A former assistant coach, Mike McQueary, testified he told late head coach Joe Paterno, Curley and Schultz about a 2001 incident in which Sandusky abused a boy in a Penn State locker room.
Curley and Schultz face charges of perjury and failure to report suspected abuse in an alleged cover-up of the incident.
“Schultz and Curley will tell us a lot more about what Penn State knew” about Sandusky’s pedophilia, Kennerly said.
Penn State had $4.6 billion in operating revenue reported for the last fiscal year and an endowment topping $1.8 billion.
The university is involved in a legal battle with its main liability insurer, Pennsylvania Manufacturers’ Association Insurance Co, over who should have to pay for any civil suits in the Sandusky scandal. It also owns its own insurer, Nittany Insurance Co of Vermont.
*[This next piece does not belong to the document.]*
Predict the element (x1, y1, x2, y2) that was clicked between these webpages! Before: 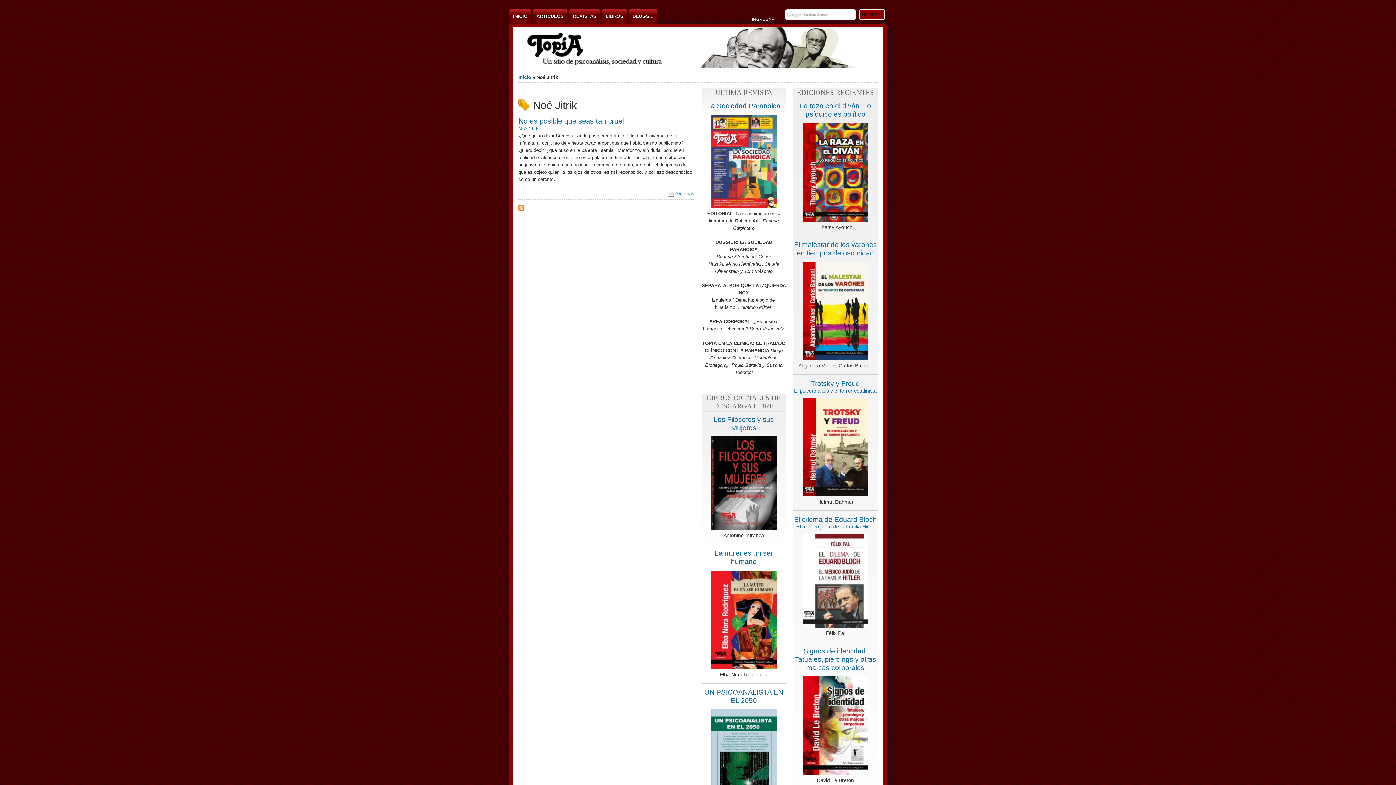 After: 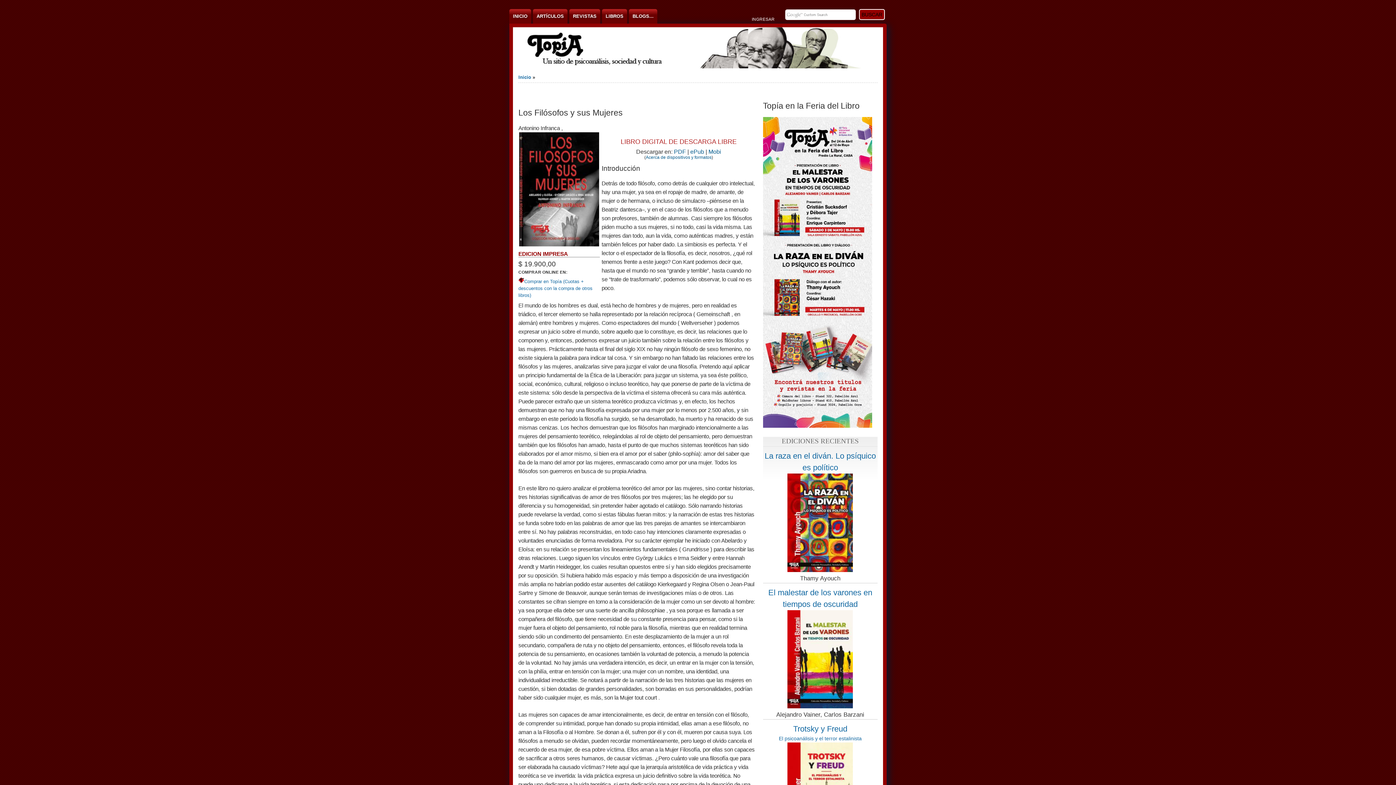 Action: bbox: (711, 525, 776, 531)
“The real money is in the big institution, Penn State, and insurance companies. The individuals (in the criminal suits) are just conduits to the insurance companies,” said Filler.
Pedophilia suits against Roman Catholic priests have generated damages ranging from $50,000 to several million dollars per victim and are a potential guideline for payouts in the Penn State case, Kennerly said.
“It could be $1 million for each of them,” he said.
Because of the Sandusky scandal, Penn State is facing investigations by the FBI, the U.S. Department of Education, the National Collegiate Athletic Association, a grand jury and the U.S. Attorney for the Middle District of Pennsylvania.
The school had spent $7.6 million as of the end of February because of the scandal, Penn State said on its website.